例えば、商品開発では「子どもと一緒に使う場面」を想定したアイデアを提案できますし、人事では「育児と仕事を両立しやすい制度」を現実に即して考えられます。

ワーママネットワークの活用

同じ境遇を持つ仲間とのネットワークは、ワーママのキャリア形成において役立ちます。

求人情報や働きやすい企業の評判を共有できるだけでなく、悩みを話し合うことで孤独感を和らげる場にもなるでしょう。

また、コミュニティを通じたつながりが、新しい仕事やキャリアの可能性を広げることもあります。

SNSや地域コミュニティに加え、ビジネス系ママ向けのオンラインサロンに参加するのも効果的です。

社会貢献意識をキャリアに転換する

育児を経験するうちに、教育や環境といった社会課題に関心を持つようになる人もいます。

その場合、企業の社会的責任(CSR)やSDGs関連部署、NPOや教育関連事業といった社会貢献に直結するキャリア選択も有効です。

母親としての実体験を踏まえた視点は、当事者に寄り添った取り組みになることでしょう。

ワーママに優しい会社の見極め方

公的な認定を受けているか

厚生労働省や経産省が行う認定制度を持つ企業は、育児支援やダイバーシティ推進に前向きな傾向があります。

例えば以下のような認定制度があります。

  • えるぼし認定(女性活躍推進企業)
  • ダイバーシティ経営企業100選
  • なでしこ銘柄(女性活躍先進企業)
  • くるみんマーク(子育てサポート企業)
  • ワークライフバランス認定企業

求人票や企業HPで確認できるため、応募前に必ずチェックしましょう。

制度が具体的に整っているか

企業内託児所、ベビーシッター補助、子どもの看護休暇など育児と両立しやすい制度があるかを調べましょう。

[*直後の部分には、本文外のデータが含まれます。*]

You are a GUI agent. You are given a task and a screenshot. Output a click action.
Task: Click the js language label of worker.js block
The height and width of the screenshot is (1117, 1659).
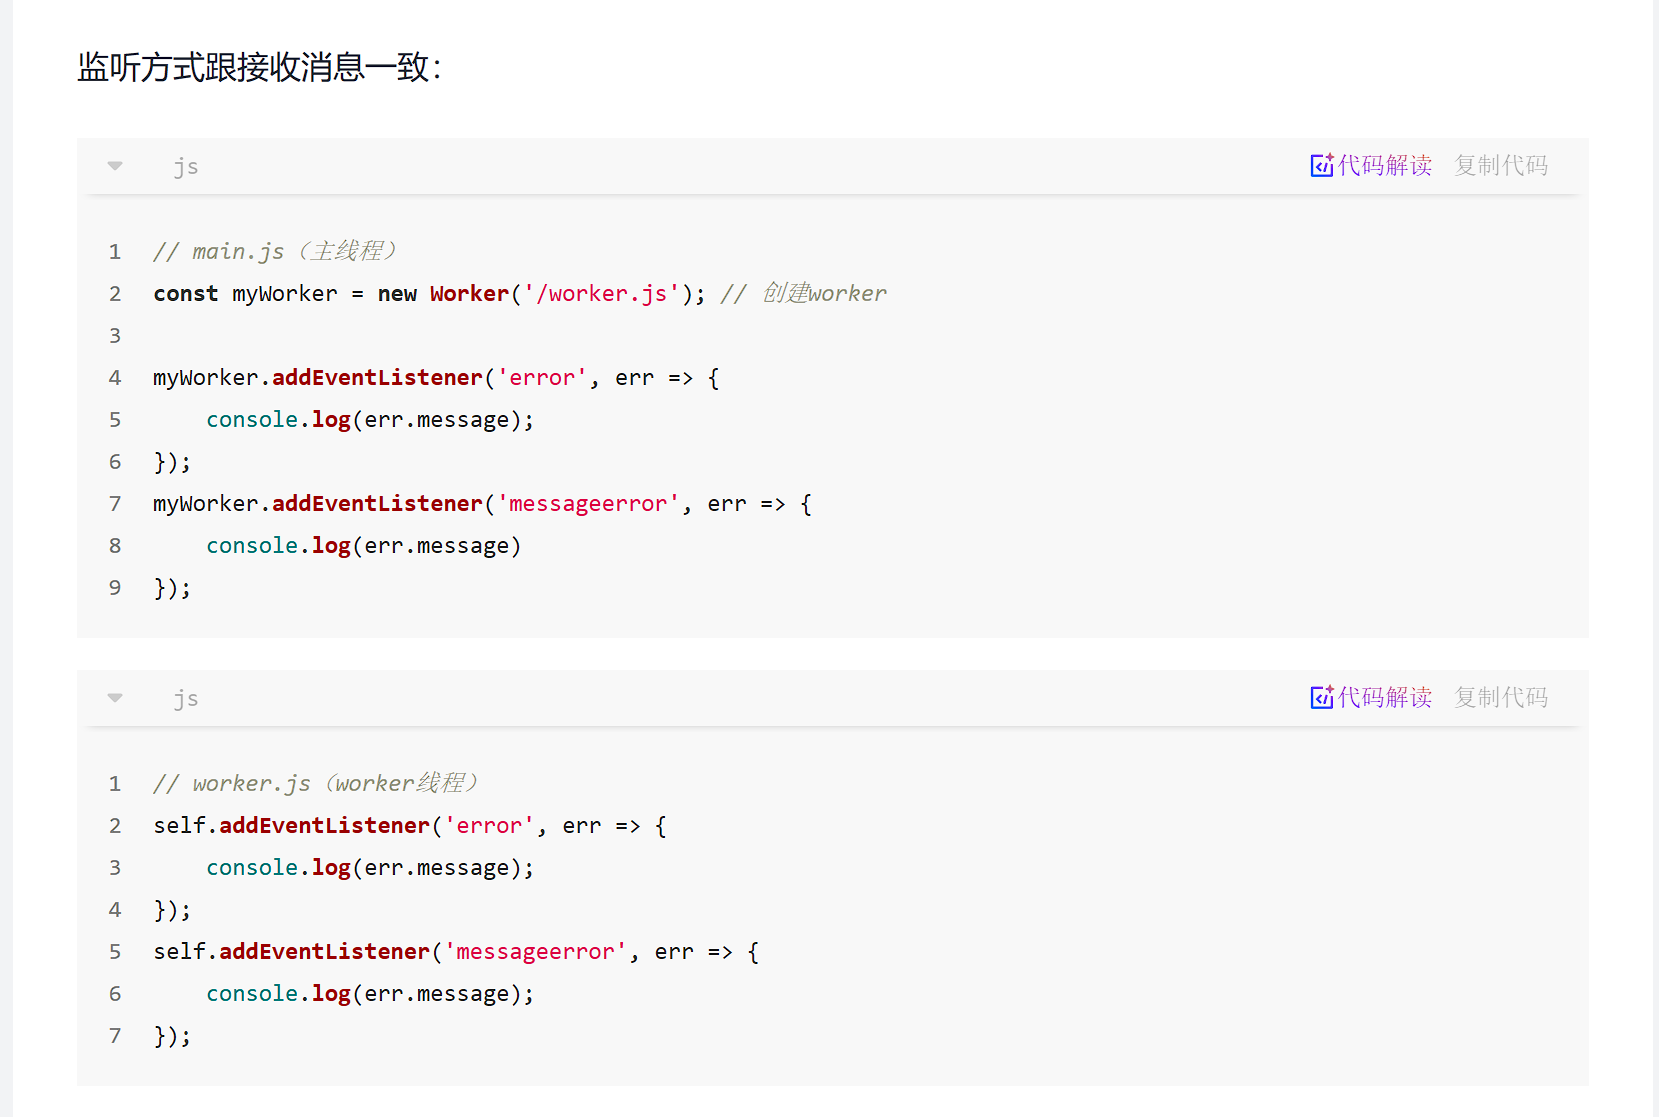pyautogui.click(x=186, y=699)
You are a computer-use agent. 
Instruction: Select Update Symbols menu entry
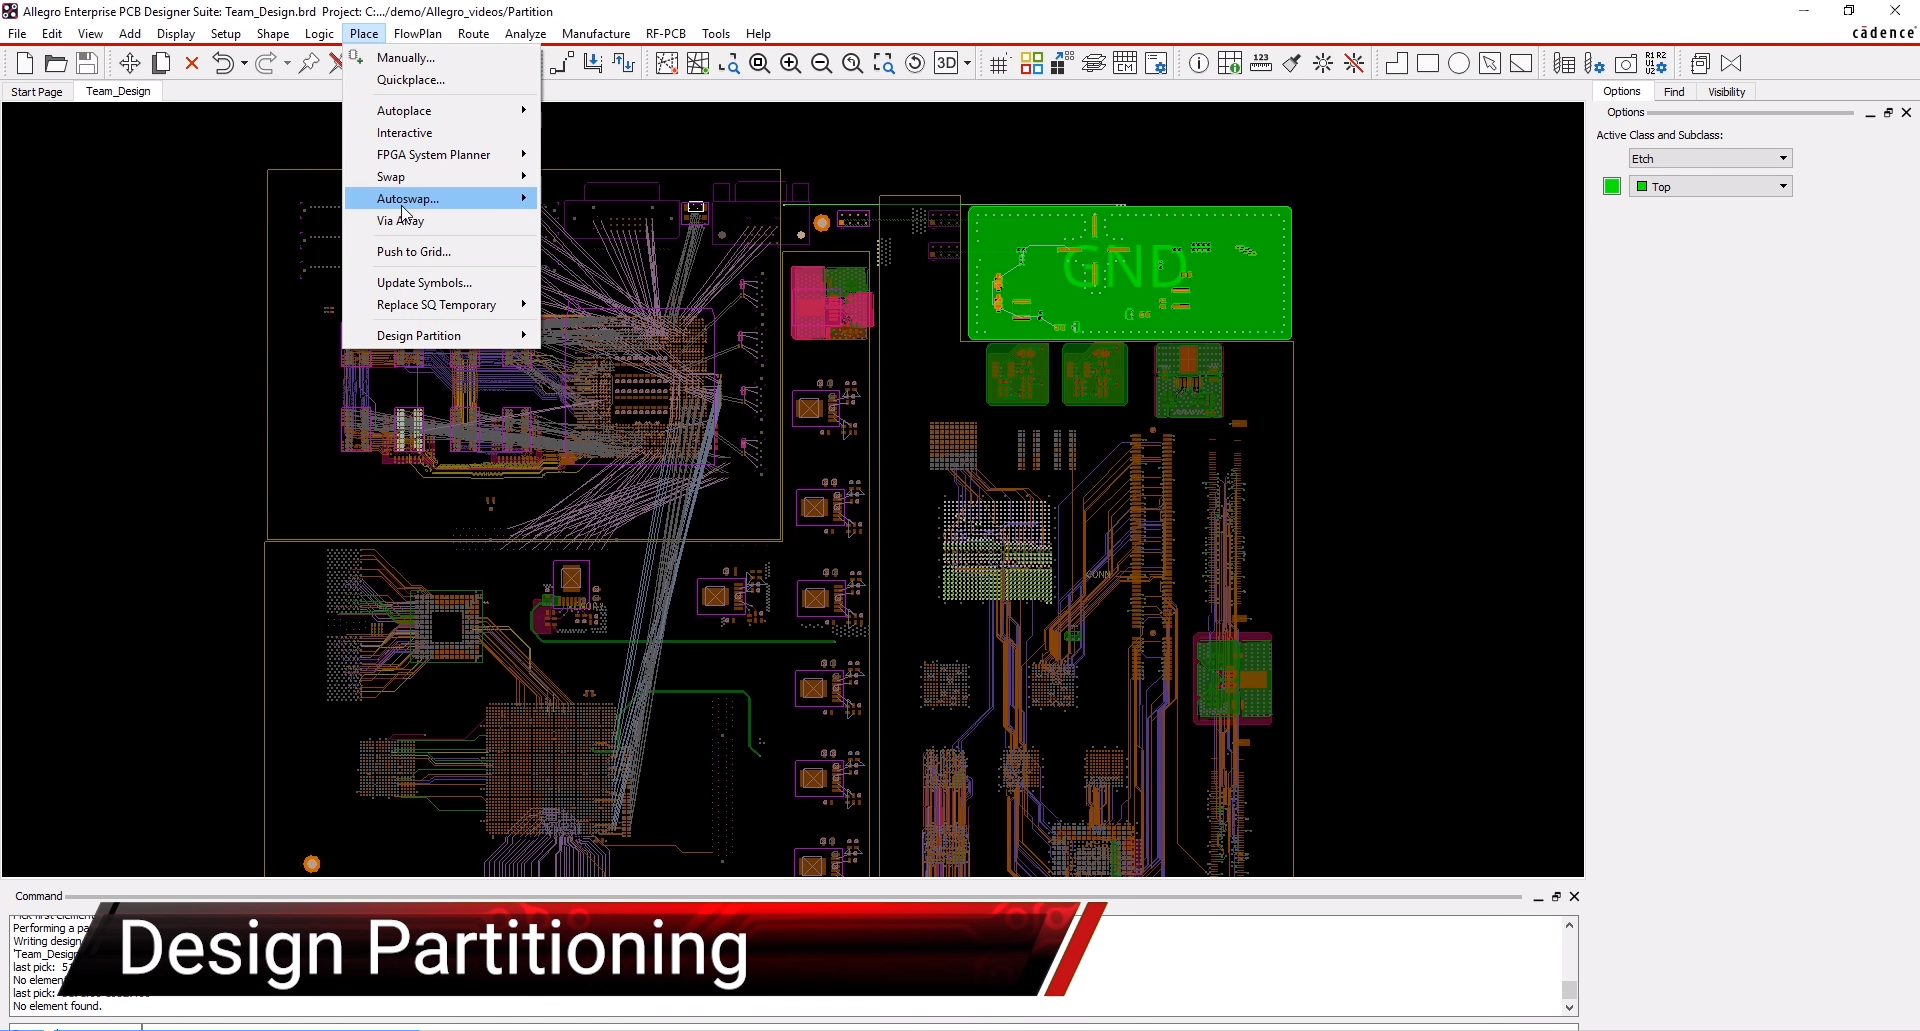424,283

求人票や企業ホームページの福利厚生ページで託児所や看護休暇、ベビーシッター補助などの制度名を確認します。

ただし、記載があっても形式的な場合もあるため注意が必要です。

社員の女性比率

女性社員が多い職場は、ワーママに対する一定の理解があることが多いです。

女性社員の比率、管理職への登用実績、出産・育児後に復職している社員数などを確認しましょう。

公開データや面接での質問を通じて把握できます。

また、職場環境や設備も判断材料になります。

パウダールームや授乳室など、女性の意見を取り入れた施設が整っている会社は、働きやすさを重視しているケースが多いです。

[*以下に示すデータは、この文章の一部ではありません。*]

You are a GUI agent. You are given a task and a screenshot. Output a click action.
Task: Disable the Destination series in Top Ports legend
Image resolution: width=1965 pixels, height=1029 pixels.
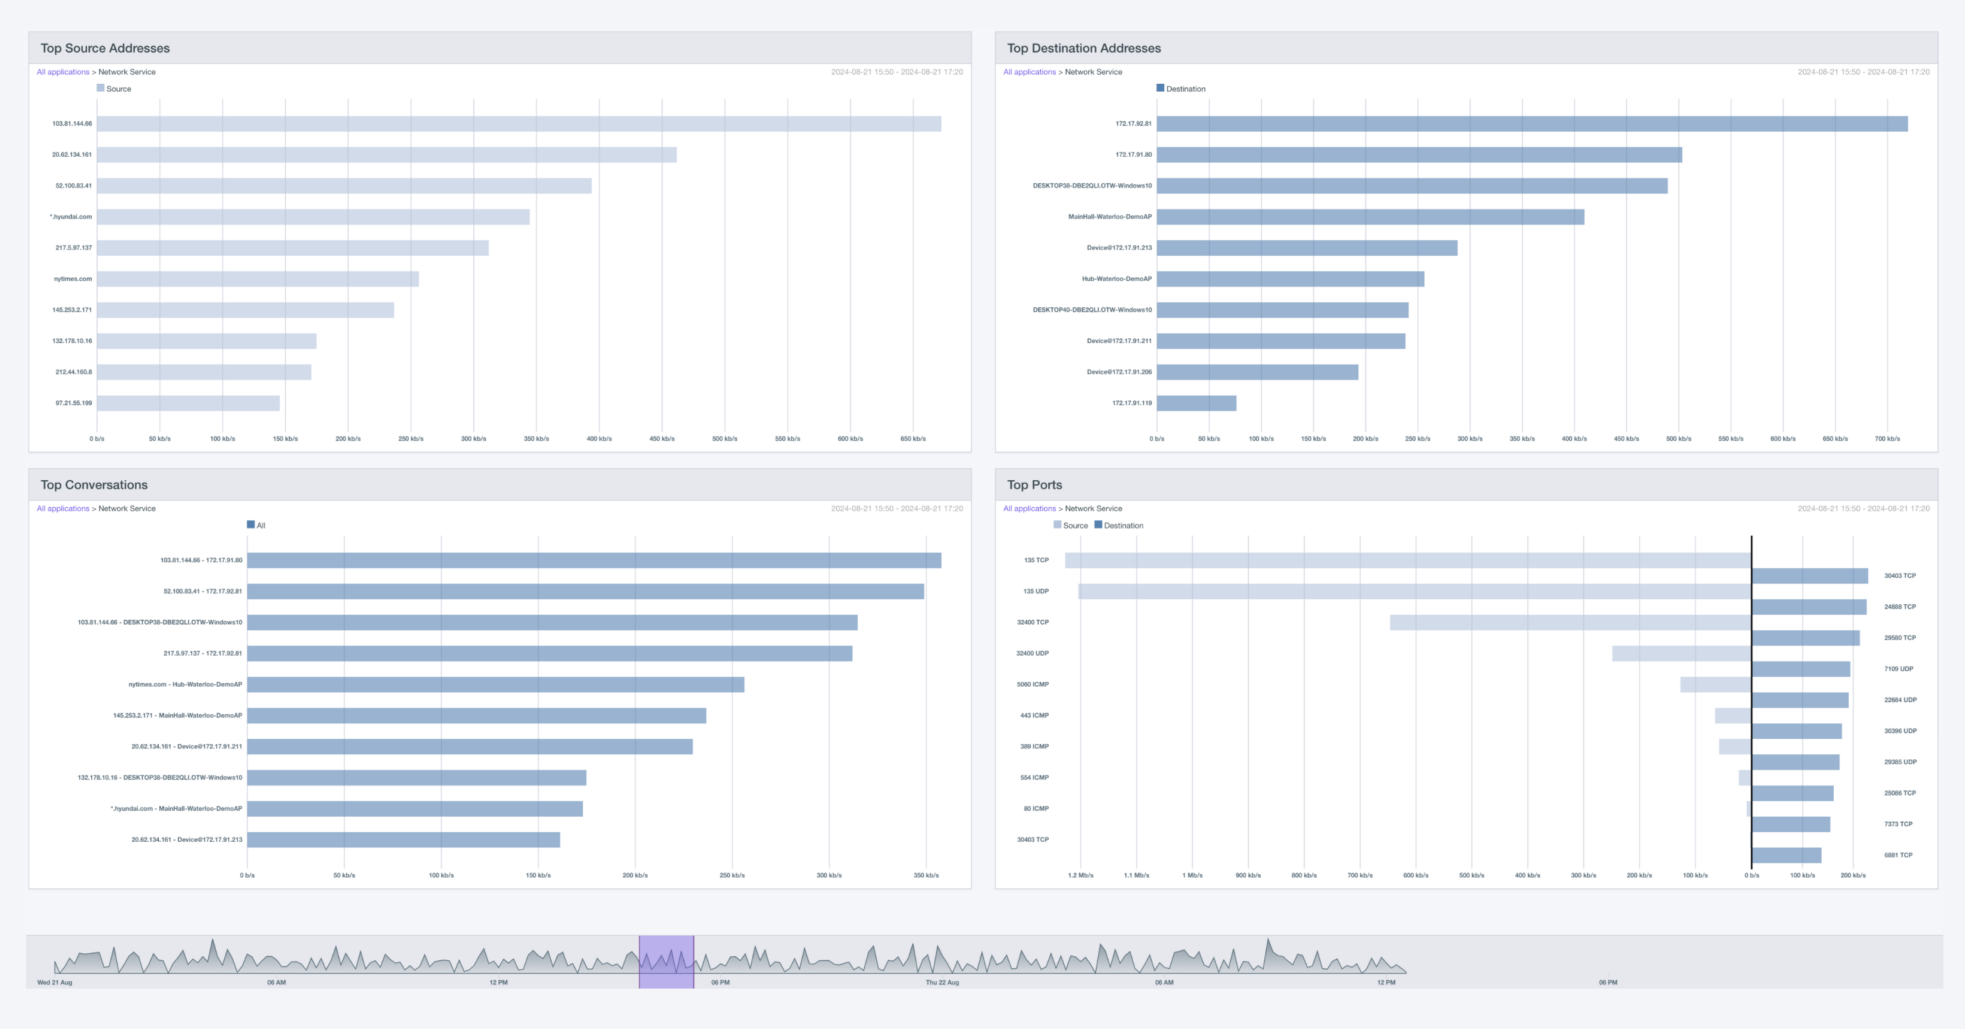[x=1117, y=525]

求人情報だけでは分からないため、会社見学や面接での質問、社員の声から確認するとよいでしょう。

ワーママが輝くための成功ポイント

ワーママとしてキャリアアップを成功させるためのポイントは以下の2点です。

家族の協力を得る

ワーママとしてキャリアアップを実現するためには、家族の理解と協力が欠かせません。

家事や育児の分担を明確にし、お互いの仕事の重要性を理解し合うことから始めましょう。

キャリアアップの目標を家族と共有し、家族全体にどんなメリットがあるのかを伝えられると協力が得やすくなります。

両親や義両親からサポートを受けられる場合は、無理のない範囲でお願いするとよいでしょう。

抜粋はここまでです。